COSA FARE
1. Rispondi in base all'articolo su Xi Jinping:
(a) Quanti voti favorevoli ha ricevuto Xi Jinping?
(b) Quanti anni ha il leader?
(c) Quanti abitanti sono emigrati da Hong Kong nel 2022?
2. Sostituisci "occidentali" con "europei" nella parte dell'articolo su Xi Jinping che si apre con le parole "DI SICURO LA" e si chiude con "a lungo termine.".

ARTICOLO
·····

DI SICURO LA CINA NON FINIRA’ PER IL DISSENSO A XI

Il risultato del voto – 2.952 voti favorevoli e zero contrari – esclude che nel procedimento possa essere entrata anche una sola particella di democrazia. Ma questo è quel che pensano gli occidentali e a Xi Jinping, che ha da pochi giorni ottenuto il terzo mandato quinquennale di presidente della Repubblica popolare cinese con il plebiscito di cui sopra, di quel che pensano gli occidentali non importa poi molto. Quel che conta è l’impressione lasciata dal voto sugli 1,4 miliardi di abitanti della Cina, i quali, senza dubbio, leggeranno nell’acclamazione più che bulgara di Xi la conferma lampante del suo potere assoluto, ormai praticamente gestibile “a vita”, visto che il leader ha 69 anni, e la certezza che il Paese non devierà dalla sua rotta politica ed economica a medio se non a lungo termine.

Alcuni accoglieranno questo dato di fatto con soddisfazione – tra questi il neoeletto premier, il fedelissimo Li Qiang, che ha ottenuto 2.963 voti favorevoli, con 8 astenuti e 3 contrari (l’unanimità spetta evidentemente solo al leader supremo, tutte le altre stelle devono sembrare almeno leggermente offuscate rispetto alla sua) -, altri con sopportazione e, come nella cultura cinese, supremo spirito di adattamento. Chi può, taglia la corda, ma sono pochi. Tra questi, molti residenti di Hong Kong: nel 2022 la città ha visto l’emigrazione di circa 60mila abitanti, circa l’1 per cento della popolazione totale. E’ il terzo anno consecutivo che la città perde una significativa quota di residenti verso destinazioni estere e la spiegazione ufficiale – trasferimenti per studio e lavoro – non nasconde la realtà: sempre più persone non vedono un futuro nella bolla di potere assoluto creata da Xi Jinping.

·····

DATI ELENCATI
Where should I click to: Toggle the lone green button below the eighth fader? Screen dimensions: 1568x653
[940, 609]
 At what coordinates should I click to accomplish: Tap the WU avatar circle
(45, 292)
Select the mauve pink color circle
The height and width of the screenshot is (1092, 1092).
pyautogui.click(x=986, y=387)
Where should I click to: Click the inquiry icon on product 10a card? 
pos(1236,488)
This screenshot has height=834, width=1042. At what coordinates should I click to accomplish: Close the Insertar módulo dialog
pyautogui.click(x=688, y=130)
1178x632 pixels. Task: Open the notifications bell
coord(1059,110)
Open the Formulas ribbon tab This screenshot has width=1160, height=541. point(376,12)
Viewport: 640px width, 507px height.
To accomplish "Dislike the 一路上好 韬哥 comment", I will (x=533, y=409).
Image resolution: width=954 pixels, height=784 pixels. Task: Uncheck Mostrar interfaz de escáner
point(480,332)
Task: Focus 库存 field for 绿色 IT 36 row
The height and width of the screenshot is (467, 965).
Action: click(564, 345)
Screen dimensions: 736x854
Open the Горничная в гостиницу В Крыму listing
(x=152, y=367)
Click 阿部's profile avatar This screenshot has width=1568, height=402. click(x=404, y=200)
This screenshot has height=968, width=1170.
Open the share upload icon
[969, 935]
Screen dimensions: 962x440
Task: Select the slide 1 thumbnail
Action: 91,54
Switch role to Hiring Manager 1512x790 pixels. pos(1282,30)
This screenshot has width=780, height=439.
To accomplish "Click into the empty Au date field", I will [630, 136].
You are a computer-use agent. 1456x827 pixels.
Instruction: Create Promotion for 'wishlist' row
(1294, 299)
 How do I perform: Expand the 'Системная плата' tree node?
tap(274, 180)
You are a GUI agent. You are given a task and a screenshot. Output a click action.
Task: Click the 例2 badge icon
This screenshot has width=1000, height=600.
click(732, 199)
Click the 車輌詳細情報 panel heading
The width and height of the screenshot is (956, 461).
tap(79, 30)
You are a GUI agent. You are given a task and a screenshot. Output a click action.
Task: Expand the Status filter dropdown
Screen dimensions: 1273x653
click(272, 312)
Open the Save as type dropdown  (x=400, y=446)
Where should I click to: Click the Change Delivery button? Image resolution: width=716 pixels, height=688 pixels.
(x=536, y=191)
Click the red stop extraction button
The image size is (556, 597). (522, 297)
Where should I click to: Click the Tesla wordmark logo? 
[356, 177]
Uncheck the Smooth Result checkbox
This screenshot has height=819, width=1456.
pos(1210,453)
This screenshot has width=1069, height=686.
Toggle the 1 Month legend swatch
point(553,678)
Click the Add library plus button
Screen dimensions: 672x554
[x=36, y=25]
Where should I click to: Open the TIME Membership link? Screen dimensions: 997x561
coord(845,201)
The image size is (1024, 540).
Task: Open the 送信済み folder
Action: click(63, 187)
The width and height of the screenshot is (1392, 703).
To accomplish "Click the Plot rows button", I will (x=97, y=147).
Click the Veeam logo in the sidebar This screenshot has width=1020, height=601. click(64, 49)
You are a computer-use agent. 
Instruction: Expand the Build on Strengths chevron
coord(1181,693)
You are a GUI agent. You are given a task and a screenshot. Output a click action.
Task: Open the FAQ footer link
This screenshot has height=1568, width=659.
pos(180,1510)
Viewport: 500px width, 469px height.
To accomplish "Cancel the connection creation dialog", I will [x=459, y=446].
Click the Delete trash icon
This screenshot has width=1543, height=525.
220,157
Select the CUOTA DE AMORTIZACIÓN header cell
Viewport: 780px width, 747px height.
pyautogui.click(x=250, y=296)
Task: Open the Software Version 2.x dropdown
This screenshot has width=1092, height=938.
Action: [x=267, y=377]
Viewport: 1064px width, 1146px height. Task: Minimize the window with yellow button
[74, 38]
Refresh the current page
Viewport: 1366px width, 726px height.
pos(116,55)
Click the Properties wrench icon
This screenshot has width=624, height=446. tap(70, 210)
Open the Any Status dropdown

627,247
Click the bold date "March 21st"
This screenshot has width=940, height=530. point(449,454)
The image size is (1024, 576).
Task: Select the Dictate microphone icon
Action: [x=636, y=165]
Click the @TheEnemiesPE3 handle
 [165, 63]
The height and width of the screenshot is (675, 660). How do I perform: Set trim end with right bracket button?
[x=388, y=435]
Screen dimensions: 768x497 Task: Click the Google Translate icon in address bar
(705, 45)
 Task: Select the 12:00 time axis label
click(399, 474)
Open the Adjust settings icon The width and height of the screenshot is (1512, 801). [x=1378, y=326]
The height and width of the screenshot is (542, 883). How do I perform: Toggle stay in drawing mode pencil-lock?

·····

SOLUZIONI
1.
(a) 2.952 voti favorevoli.
(b) 69 anni.
(c) Circa 60mila abitanti.

2.
DI SICURO LA CINA NON FINIRA’ PER IL DISSENSO A XI

Il risultato del voto – 2.952 voti favorevoli e zero contrari – esclude che nel procedimento possa essere entrata anche una sola particella di democrazia. Ma questo è quel che pensano gli europei e a Xi Jinping, che ha da pochi giorni ottenuto il terzo mandato quinquennale di presidente della Repubblica popolare cinese con il plebiscito di cui sopra, di quel che pensano gli europei non importa poi molto. Quel che conta è l’impressione lasciata dal voto sugli 1,4 miliardi di abitanti della Cina, i quali, senza dubbio, leggeranno nell’acclamazione più che bulgara di Xi la conferma lampante del suo potere assoluto, ormai praticamente gestibile “a vita”, visto che il leader ha 69 anni, e la certezza che il Paese non devierà dalla sua rotta politica ed economica a medio se non a lungo termine.